GIVEN TEXT:
On Wed, 5 Dec 2018, Mike Squires wrote:

First, it seems that I need at least 768MB and very likely 1GB of memory on the video board to avoid the problems I had with the 256MB All-In-Wonder Radeon board I used previously.  Displays are two HD displays; I couldn't display some windows, such as "Terminal Emulator", over the right-hand two-thirds of the second monitor.  With a 1GB card, no problem.

Ok. That does sound odd. I haven't had that problem with only an i5 using default video (intel on chip) with dual monitors.

However, the system was incredibly slow.

After login all functions were very slow; for example, burning a DVD ran at less than 1X where the same hardware runs at more than 7x using 16.04.  The system was unable to keep the buffers filled, with 16.04 that is not a problem.

Yikes! have you tried ctl-alt-F1 from the login screen and do SW upgrade from there? is it any faster?

A clue, I think, is that the "wa" (processes in wait state) percentage in "top" stood at more than 30% all of the time; currently running 16.04 on the same hardware it is 0.0 to 0.2%.

OK.

Running the version of XUBUNTU which is the base for 18.04 didn't show this issue (running from the DVD).

Hmm, then maybe try installing the generic linux kernel alongside and run that to see what happens. You may wish to chmod -x /etc/grub.d/09_lowlatency first though so that you don't default to lowlatency. Of course I would really like to know if adding lowlatency kernel to Xubuntu kills that too. It may be something else we do that Xubuntu has found and fixed that we haven't that has caused that... or one of the tweaks we have added besides the extra kernel.

WHAT IS ASKED:
(A) Rewrite the paragraph of the mailing-list message that begins "First, it seems that I need" as a short bulleted list, keeping its main facts.
(B) Please write out the passage of the mailing-list message starting at the words "A clue, I think, is" and stopping after "from the DVD).".
(C) Extend the mailing-list message with a few more sentences, picking up after its final line.
The records aren't needed for any of this.

STORED ROWS:
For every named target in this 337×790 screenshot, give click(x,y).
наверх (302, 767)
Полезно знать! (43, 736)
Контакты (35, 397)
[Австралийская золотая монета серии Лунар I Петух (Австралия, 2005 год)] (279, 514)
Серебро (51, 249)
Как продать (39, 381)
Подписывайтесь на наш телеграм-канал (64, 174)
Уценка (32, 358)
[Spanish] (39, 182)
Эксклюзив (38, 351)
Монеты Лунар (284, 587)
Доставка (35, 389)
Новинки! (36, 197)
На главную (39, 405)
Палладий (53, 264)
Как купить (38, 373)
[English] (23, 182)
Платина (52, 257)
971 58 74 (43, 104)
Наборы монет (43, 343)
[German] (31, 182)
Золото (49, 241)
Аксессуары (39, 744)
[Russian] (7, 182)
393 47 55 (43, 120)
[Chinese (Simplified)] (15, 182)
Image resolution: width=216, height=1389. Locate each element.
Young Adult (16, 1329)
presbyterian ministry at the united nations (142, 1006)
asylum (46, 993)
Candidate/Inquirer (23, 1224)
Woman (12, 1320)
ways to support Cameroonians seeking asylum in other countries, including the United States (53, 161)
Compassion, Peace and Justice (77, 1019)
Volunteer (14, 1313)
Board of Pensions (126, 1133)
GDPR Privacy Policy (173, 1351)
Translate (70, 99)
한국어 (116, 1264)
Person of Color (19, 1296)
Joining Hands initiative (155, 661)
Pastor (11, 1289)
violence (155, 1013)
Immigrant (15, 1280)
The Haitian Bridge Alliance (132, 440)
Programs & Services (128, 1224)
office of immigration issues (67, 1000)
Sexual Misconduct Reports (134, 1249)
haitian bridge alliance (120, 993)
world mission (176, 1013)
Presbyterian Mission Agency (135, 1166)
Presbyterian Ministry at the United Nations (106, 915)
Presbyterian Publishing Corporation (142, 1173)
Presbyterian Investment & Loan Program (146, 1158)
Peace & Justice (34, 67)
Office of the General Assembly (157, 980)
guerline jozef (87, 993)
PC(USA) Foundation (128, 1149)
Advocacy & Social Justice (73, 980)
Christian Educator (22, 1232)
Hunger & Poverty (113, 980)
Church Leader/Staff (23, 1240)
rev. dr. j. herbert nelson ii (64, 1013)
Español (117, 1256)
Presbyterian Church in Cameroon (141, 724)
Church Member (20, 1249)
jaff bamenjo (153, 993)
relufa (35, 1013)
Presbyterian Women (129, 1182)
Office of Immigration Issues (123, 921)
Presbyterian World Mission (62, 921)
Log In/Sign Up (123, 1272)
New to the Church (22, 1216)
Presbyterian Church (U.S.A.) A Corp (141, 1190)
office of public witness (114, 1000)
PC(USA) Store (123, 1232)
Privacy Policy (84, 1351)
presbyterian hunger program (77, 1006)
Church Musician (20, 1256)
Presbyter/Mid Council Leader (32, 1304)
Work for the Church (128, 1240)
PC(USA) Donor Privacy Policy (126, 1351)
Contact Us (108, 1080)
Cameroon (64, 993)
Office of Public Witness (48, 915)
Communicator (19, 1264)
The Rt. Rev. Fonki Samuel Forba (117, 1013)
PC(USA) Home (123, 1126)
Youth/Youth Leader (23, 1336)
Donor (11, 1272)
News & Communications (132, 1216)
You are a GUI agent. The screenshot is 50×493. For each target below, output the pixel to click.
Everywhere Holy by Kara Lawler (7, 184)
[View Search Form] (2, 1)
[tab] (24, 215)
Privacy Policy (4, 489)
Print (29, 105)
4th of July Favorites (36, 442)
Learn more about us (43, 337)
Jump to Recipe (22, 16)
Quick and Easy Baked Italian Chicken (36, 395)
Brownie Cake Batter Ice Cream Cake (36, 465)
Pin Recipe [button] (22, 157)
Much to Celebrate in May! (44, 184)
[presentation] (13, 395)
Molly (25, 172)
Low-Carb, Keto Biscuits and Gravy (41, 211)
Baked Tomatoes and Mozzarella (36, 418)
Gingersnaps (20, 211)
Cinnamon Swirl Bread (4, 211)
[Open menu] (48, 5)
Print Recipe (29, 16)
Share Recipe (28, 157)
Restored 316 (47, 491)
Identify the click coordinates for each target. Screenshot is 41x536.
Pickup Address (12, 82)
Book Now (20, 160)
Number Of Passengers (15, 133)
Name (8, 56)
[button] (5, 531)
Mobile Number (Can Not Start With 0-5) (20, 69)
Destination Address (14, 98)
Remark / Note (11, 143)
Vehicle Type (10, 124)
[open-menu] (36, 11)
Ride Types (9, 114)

RESPONSES:
(A)
- At least 768MB, and very likely 1GB, of video board memory seems necessary to avoid the problems seen with the 256MB All-In-Wonder Radeon board used before.
- The setup has two HD displays. With the old board, some windows, such as "Terminal Emulator", couldn't be shown over the right-hand two-thirds of the second monitor.
- A 1GB card caused no such problem.

(B)
A clue, I think, is that the "wa" (processes in wait state) percentage in "top" stood at more than 30% all of the time; currently running 16.04 on the same hardware it is 0.0 to 0.2%.

OK.

Running the version of XUBUNTU which is the base for 18.04 didn't show this issue (running from the DVD).

(C)
My guess is that there is something about the low-latency kernel that causes my dual Xeon quad core to slow down dramatically.  I wonder if it

That _should_ be faster than my i5 for sure.

The fact that you are running an ice1712 audio card suggests that you do audio work where the lowlatency may be important. I should ask anyway, how you use the machine. If you are doing recording with external monitoring and can run with a higher latency the generic kernel may work fine for you.

I have purposely stayed with the intel video because I know that the drivers are "open" and just work with most kernels (or get fixed pretty quick). I understand though that the xeon chips just don't have that option. (last I looked) I have next to no experience dealing with other video types.

BTW have you tried 18.04?

The differences from generic to lowlatency is very small (one switch that can actually be turned on in generic at boot time I am told).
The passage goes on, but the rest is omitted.